In contrast to the many threads on this site that recommend Dixon's and Grubb's tests, the author of one answer, at this thread, contends that "Really, these have been discredited long ago" and advocates 2 other methods. I don't feel qualified to sort out these arguments, but I would like to ask whether there is any consensus among statisticians as to the merits of either position.
The issue becomes less contentious if you state the facts. After all, all multivariate robust estimation procedures have at their core an outlier detection algorithm and all will in some form or another output a list of suspect observations. Stated otherwise, given a robust fit, identifying outliers is in principle not an issue.

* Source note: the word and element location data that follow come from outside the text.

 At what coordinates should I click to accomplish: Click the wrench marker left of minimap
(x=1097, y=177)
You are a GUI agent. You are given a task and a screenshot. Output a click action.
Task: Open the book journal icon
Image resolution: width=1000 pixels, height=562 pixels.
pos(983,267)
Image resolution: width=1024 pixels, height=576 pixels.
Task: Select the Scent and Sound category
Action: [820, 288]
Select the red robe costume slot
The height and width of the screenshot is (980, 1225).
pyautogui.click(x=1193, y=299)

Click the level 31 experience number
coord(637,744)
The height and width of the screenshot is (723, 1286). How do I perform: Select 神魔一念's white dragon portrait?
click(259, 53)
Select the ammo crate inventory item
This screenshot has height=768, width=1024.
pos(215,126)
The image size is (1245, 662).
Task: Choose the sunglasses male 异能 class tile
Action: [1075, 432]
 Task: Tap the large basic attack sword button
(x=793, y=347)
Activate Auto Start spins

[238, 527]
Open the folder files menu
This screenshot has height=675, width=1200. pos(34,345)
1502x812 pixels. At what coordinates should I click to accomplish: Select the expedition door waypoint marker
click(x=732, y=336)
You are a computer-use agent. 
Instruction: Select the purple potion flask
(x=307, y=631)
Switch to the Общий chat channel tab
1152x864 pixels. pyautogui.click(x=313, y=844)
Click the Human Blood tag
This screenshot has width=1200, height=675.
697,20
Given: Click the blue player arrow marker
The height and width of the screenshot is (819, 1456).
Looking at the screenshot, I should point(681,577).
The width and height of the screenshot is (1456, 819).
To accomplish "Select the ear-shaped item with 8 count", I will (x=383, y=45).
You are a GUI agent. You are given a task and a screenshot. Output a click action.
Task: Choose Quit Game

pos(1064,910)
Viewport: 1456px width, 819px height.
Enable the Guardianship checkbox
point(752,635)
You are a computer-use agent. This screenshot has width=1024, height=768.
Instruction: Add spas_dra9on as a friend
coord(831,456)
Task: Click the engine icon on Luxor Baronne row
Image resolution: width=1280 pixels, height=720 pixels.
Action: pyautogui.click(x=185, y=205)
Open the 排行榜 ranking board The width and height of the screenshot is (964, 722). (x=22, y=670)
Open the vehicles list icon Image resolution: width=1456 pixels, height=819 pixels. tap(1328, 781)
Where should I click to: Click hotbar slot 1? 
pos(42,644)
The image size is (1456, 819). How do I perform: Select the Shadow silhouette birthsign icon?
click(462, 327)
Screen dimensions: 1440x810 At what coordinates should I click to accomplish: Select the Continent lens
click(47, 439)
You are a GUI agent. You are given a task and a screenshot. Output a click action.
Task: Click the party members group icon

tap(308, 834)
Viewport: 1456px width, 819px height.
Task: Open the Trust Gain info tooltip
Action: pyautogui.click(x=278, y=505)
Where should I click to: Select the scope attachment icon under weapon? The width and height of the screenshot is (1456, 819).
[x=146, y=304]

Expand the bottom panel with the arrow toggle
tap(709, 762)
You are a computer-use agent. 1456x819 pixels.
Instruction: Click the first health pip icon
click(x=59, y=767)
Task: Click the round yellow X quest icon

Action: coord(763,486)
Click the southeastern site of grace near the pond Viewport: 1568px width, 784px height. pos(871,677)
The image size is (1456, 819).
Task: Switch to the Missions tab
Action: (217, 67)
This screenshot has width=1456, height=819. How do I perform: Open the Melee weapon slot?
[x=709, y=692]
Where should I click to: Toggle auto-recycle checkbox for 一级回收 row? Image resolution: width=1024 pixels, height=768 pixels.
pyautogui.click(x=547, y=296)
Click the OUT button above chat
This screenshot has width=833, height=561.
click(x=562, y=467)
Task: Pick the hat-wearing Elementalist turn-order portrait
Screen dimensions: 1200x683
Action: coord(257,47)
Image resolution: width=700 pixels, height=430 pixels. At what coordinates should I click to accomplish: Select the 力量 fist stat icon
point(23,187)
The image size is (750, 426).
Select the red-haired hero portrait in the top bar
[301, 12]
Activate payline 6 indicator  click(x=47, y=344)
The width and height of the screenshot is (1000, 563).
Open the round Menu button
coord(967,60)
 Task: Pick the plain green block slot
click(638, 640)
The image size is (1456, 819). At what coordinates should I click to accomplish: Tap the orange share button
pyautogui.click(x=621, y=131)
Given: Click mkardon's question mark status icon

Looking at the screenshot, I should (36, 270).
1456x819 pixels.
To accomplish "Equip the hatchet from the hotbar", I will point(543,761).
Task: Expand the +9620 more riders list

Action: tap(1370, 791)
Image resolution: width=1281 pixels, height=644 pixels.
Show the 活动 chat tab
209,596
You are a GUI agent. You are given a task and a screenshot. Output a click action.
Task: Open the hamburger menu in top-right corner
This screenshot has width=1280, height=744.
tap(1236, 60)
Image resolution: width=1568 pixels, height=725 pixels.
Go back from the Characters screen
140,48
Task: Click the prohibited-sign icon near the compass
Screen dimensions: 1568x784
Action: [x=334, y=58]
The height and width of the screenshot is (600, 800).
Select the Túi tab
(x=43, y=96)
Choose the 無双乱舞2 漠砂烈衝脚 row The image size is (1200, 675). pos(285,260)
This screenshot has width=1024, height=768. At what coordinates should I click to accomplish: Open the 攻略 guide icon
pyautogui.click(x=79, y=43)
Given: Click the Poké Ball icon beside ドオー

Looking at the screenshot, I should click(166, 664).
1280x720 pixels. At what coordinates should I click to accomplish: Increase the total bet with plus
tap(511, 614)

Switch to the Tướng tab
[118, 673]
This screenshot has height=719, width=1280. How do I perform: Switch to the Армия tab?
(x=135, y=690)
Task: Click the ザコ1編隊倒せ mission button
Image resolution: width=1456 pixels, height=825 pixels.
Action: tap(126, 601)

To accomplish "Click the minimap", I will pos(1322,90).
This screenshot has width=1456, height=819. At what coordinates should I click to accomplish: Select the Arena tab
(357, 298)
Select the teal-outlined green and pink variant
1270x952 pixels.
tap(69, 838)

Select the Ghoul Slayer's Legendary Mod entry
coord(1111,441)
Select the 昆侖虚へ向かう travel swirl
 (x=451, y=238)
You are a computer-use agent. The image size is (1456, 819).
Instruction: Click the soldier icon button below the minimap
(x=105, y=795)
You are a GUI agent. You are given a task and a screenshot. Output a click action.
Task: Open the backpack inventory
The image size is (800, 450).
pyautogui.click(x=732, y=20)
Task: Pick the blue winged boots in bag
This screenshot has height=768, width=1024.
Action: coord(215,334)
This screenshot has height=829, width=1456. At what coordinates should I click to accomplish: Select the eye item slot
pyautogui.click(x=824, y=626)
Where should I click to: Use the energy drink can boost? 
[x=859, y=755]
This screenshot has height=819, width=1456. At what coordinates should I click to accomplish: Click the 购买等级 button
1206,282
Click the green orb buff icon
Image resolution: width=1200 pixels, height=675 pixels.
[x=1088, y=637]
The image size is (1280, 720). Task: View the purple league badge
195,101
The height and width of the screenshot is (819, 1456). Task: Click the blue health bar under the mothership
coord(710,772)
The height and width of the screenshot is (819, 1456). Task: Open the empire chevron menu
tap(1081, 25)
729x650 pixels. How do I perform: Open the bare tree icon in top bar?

The main difference between robust estimation approaches and the testing approaches (Dixon, Grubbs) is that the latter can sustain at most a single outlier. In contrast, most state of the art robust estimation procedures have been designed to handle nearly 50% contamination (they can in principle be tuned to handle anywhere between 0 and nearly 50 percent outliers trading off robustness for computational costs).
 Rousseeuw P. J. and Van Zomeren B. C., Unmasking Multivariate Outliers and Leverage Points.
I say no! I have done research on Dixon's test back in the 1980s. I took a look at that post and commented there. I think there is confusion because robust estimation and outlier detection though similar have different objectives and some people I think seem to feel that since the outlier methods are not mentioned in the robustness literature that there is something wrong with them. I hope other will agree with me in answering this question.